Good EnglishSome bonds are formed by being at the right place at the right time. In this case, the Rasmussen sisters just happened to born into the right family.

Ohio’s grunge-pop band, Good English, consists of sisters Elizabeth, Celia, and Leslie Rasmussen, who are gearing up to release their debut, self-titled album on March 11.

The trio have their own unique blend of grunge, garage-pop, and punk-influenced rock and roll that sounds like the lovechild of Nancy Sinatra and Black Sabbath. With their 80’s inspired rock n’ roll sound, intricate tempo changes, and catchy hooks, the band created everything a debut album should embody – passion, timelessness, and relateability.

“Carolina,” opens up the album, and with a quick drum build-up, powerful female-fronted melodies, and a strong rock n’ roll sound, it is evident that this is going to be one hell of an album. The track utilizes tempo and rhythm techniques to match the mood of the album, and set the tone for the entire release.

“Wanderer” is a slower ballad that serves as a stark comparison to the the band’s faced-paced rock jams. The haunting song welcomes lead vocalist, Elizabeth Rasmussen, and is an ode to being, and wanting, to be left alone. The track has this incredible momentum that creeps up out of nowhere, leaving listeners puzzled for a moment, before pushing them back into the swing of things.

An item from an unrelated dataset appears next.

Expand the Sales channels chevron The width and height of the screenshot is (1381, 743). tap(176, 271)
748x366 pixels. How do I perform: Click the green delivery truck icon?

“Cold Winds” sees the band experimenting with their sound, and is noticeably the most intricate song on the release, while single “Girl,” is a punchy, poignant track guaranteed to get crowds excited at shows across the nation.

The band couldn’t have picked a better time to release this album. With lyrics influenced by the ideas of strong and powerful female figures, the trio released a timeless album that falls perfectly in the middle of Women’s History Month. This is the album we have been waiting for. It is a driving, hook-filled album that hits that sweet spot between punk and 80s glam rock.

If there’s one thing the band refuse to do, it is settle. On this release, the trio did what they wanted, because it felt right. That can be a risky move, but in this case, it worked out.

In support of the new album, Good English will be heading out for an expansive national tour that includes a stop in Austin, Texas for South By Southwest on March 17 and 18. To hear more from the band, you can purchase a CD here, or buy concert tickets here.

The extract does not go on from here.